Aboriginal Canadian twins Shirley and Sharon Firth, who had trained through the Territorial Experimental Ski Training program (TEST) in Inuvik, NWT, dominated cross-country skiing in Canada in the 1970s and 1980s. Black Canadian female athletes (many from the Caribbean) tore up the track in the 1970s and 1980s: Angela Bailey, Marita Payne, Jillian Richardson, Charmaine Crooks, and Molly Killingbeck. In 1984, Sylvie Bernier won Canada’s first Olympic gold medal in diving and Anne Ottenbrite became the first Canadian woman to win Olympic gold in swimming. In 1988, figure skater Elizabeth Manley won silver at the Olympic Winter Games in Calgary, and marathon swimmer Vicki Keith became the first person to swim all of the Great Lakes.

At the Top of Their Game

Canadian women continued to excel in the 1990s. Colette Bourgonje, a Paralympic athlete, competed in her first Winter Games in 1990 in cross-country sit-ski. (Also a wheelchair racer, she would go on to compete in eight Summer and Winter Paralympic Games.) Rower Silken Laumann, who won a bronze medal at the 1984 Olympic Games with her sister Daniele in the double sculls, overcame a devastating leg injury to win Olympic bronze in the single sculls at the 1992 Olympic Summer Games (Laumann was also awarded the Bobbie Rosenfeld Trophy in 1991 and 1992).
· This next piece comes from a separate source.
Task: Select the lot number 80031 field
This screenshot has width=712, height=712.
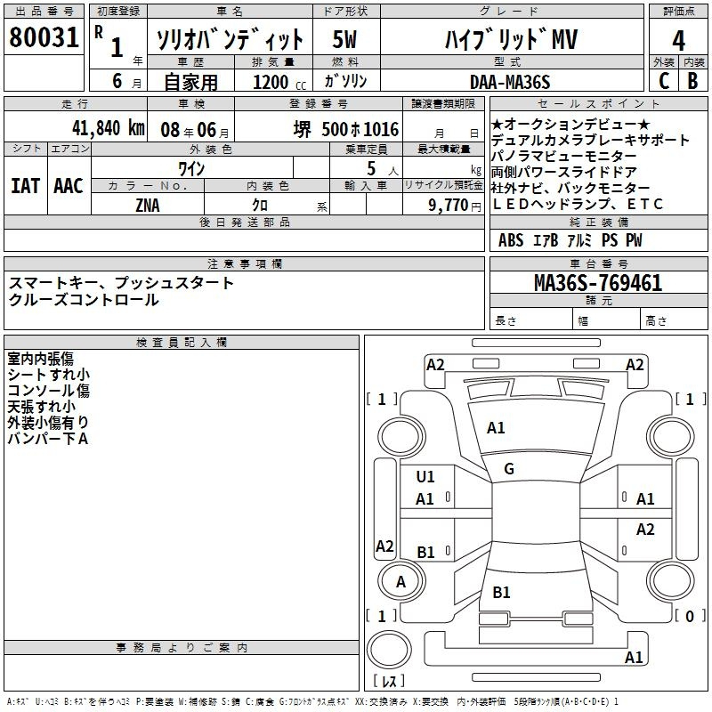Action: click(45, 37)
At the 1996 Olympic Summer Games, she won silver in the single sculls. Her teammates, rowers Marnie McBean and Kathleen Heddle, won two gold medals at the 1992 Olympics, and a gold and bronze medal in the 1996 Olympics, becoming the first Canadians to win three Olympic gold medals.
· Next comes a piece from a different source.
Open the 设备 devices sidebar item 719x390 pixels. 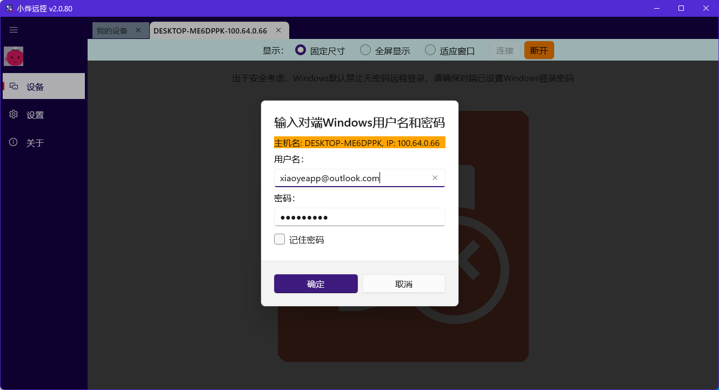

In 1994, biathlete Myriam Bédard became the first Canadian to win two Winter Olympic gold medals. Two years later, track star Charmaine Crooks (who competed in five Olympic Games) became the first Canadian woman of colour to sit on the International Olympic Committee. Alison Sydor, winner of the 1996 Bobbie Rosenfeld Award, won a silver medal in mountain biking at the 1996 Olympics, and won three world championships in the sport (1994–96). At the 1998 Olympic Winter Games, Catriona Le May Doan won her first Olympic gold medal in speed skating (she would win again in 2002), part of a very successful women’s speed skating program which netted 18 Olympic medals from 1994 to 2010.

The 21st Century

The sporting world of the 21st century looks very different to that of the Victorian period, or even the 1960s. Across the country, women are participating in high numbers in sports, including those traditionally seen as masculine or inappropriate for women. Young girls and women play rugby, soccer, and softball; like Carol Huynh and Tonya Verbeek, they wrestle, and some (like Mary Spencer) box competitively.
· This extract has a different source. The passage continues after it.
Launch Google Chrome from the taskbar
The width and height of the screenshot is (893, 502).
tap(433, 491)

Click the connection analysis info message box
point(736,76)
Moreover, some female athletes have gained both female and male fans across the country. Take, for example, the national reaction to the victory of the Canadian women’s hockey team over the US team in the 2002 Olympic Winter Games, and in the 2006 and 2010 Games. Hockey players such as Angela James, Hayley Wickenheiser, and Geraldine Heaney have become famous. The 2010 Olympic feats of female athletes such as freestyle mogul skier Jennifer Heil, and bobsledders Kaillie Humphries and Heather Moyse, were celebrated across the entire country. Clara Hughes, OIympic speed skater and cyclist, is widely lauded for her sporting success as well as her activism, and the 2012 women’s Olympic soccer team became national celebrities, even after losing a heart-breaking semi-final match to the US team; in 2013, the team’s captain, Christine Sinclair, received a star on the Canadian Walk of Fame.